There is no cure for OI. For severe nonlethal OI, active physical rehabilitation in the early years allows children to attain a higher functional level than orthopedic management alone. Children with OI type I and some with type IV are spontaneous ambulators. Children with types III and IV OI benefit from gait aids and a program of swimming and conditioning. Severely affected patients require a wheelchair for community mobility but can acquire transfer and self-care skills. Teens with OI can require psychologic support with body image issues. Growth hormone improves bone histology in growth-responsive children (usually types I and IV).

Orthopedic management of OI is aimed at fracture management and correction of deformity to enable function. Fractures should be promptly splinted or cast; OI fractures heal well, and cast removal should be aimed at minimizing immobilization osteoporosis. Correction of long bone deformity requires an osteotomy procedure and placement of an intramedullary rod.
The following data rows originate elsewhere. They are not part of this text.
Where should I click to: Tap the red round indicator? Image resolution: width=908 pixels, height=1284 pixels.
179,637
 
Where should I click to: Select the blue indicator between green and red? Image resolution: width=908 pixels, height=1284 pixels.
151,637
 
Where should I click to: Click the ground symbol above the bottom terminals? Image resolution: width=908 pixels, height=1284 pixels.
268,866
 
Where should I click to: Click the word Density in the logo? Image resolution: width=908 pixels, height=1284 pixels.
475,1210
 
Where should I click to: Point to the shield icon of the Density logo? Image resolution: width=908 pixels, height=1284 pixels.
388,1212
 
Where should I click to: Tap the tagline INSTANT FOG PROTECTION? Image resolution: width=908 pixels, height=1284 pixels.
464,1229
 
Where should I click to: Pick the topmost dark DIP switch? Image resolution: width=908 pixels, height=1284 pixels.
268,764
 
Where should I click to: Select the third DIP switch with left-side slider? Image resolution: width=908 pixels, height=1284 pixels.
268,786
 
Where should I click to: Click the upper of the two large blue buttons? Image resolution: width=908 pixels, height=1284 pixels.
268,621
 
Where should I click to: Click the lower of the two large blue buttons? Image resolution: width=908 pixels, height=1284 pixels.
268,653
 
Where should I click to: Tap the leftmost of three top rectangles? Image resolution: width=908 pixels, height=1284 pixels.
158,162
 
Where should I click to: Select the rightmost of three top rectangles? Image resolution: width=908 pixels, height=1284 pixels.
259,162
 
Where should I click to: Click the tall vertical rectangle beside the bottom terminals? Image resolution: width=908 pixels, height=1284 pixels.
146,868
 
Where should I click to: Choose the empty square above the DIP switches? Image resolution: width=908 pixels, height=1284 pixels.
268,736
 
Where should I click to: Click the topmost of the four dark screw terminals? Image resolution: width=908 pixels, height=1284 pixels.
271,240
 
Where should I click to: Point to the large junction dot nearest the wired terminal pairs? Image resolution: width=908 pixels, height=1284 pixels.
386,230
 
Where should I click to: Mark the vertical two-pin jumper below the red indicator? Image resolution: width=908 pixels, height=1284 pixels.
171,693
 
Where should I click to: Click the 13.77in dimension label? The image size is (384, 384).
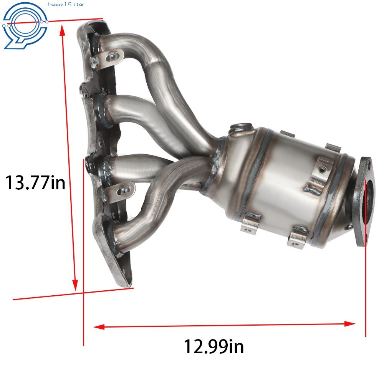pyautogui.click(x=35, y=182)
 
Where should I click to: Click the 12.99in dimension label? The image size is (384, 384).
pyautogui.click(x=214, y=346)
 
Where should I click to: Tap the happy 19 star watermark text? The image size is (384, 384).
pyautogui.click(x=66, y=5)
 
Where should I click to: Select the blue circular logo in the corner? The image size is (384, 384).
pyautogui.click(x=24, y=25)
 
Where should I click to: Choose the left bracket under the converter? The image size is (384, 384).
pyautogui.click(x=250, y=223)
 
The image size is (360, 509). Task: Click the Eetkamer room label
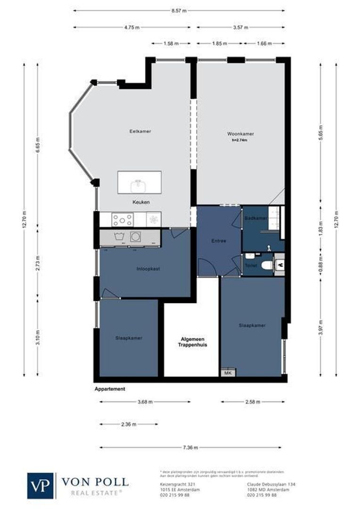pos(140,131)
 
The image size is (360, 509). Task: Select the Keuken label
pos(141,202)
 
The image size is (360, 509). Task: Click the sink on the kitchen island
pos(139,183)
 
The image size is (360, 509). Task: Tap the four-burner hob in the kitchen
pos(123,219)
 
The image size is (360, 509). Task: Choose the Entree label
pos(219,241)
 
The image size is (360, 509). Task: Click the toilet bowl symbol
pos(266,265)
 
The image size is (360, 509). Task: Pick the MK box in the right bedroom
pos(228,373)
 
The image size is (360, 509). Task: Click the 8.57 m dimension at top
pos(179,10)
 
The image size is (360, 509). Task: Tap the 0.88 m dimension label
pos(321,265)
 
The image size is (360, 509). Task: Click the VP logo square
pos(41,485)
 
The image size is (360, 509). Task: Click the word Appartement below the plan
pos(110,389)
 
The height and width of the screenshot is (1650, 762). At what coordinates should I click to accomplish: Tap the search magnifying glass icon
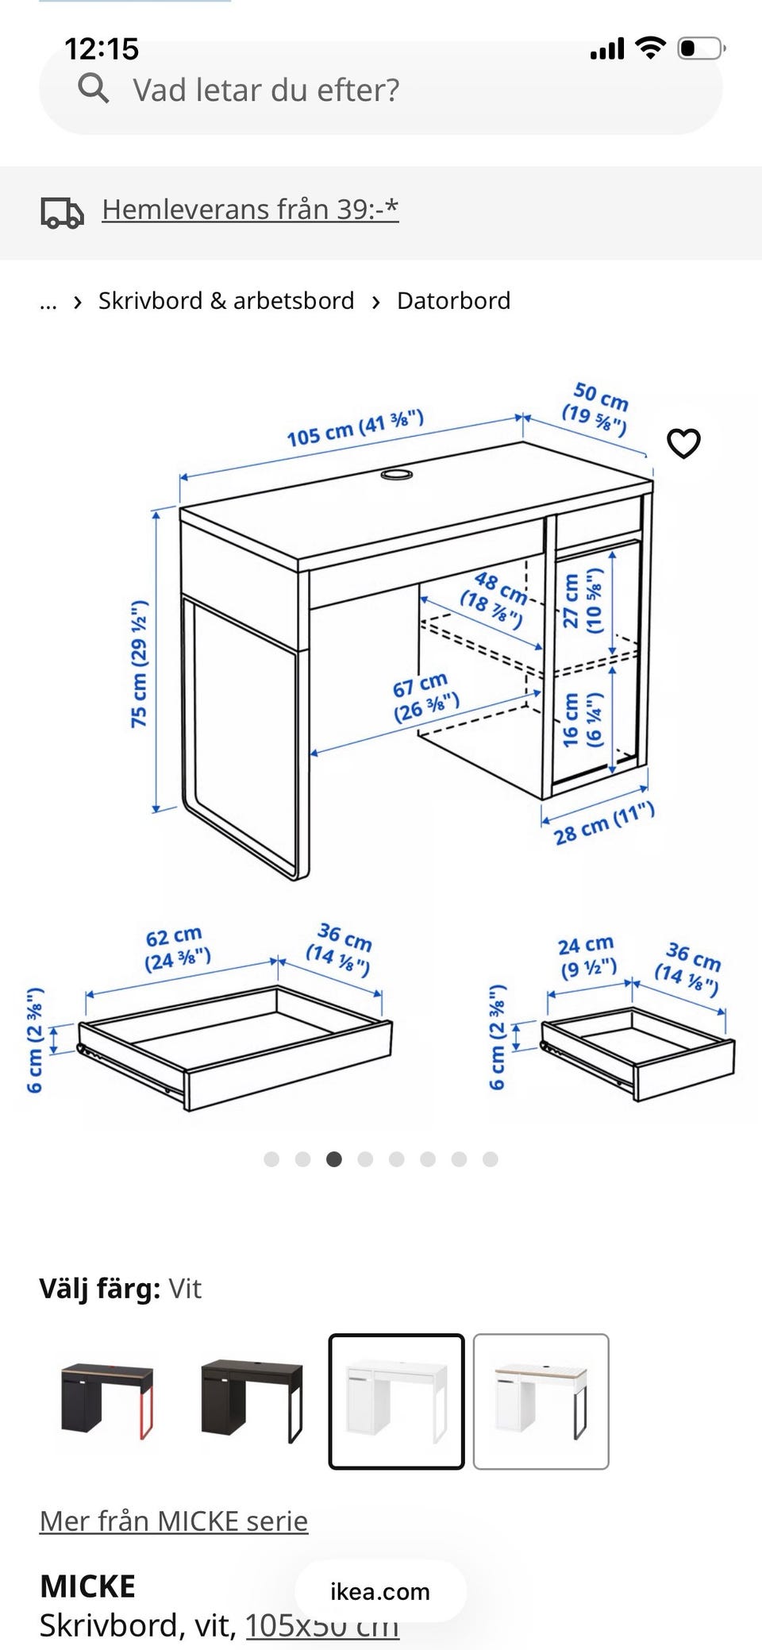click(x=93, y=89)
A several-year course of treatment of children with OI with bisphosphonates (IV pamidronate or oral olpadronate) confers some benefits. Bisphosphonates decrease bone resorption by osteoclasts; OI patients have increased bone volume that still contains the defective collagen. Bisphosphonates are more beneficial for vertebrae (trabecular bone) than long bones (cortical bone). Treatment for 1-2 yr results in increased L1-4 DEXA and, more importantly, improved vertebral compressions and area, which can prevent or delay the scoliosis of OI. Relative risk of long bone fractures is modestly decreased. However, the material properties of long bones are weakened by prolonged treatment and nonunion after osteotomy is increased. There is no effect of bisphosphonates on mobility scores, muscle strength, or bone pain. Limiting treatment duration to 2-3 yr in mid-childhood can maximize benefits and minimize detriment to cortical material properties. Benefits appear to persist several years after the treatment interval. Side effects include abnormal long bone remodeling, increased incidence of fracture non-union, and osteopetrotic-like brittleness to bone.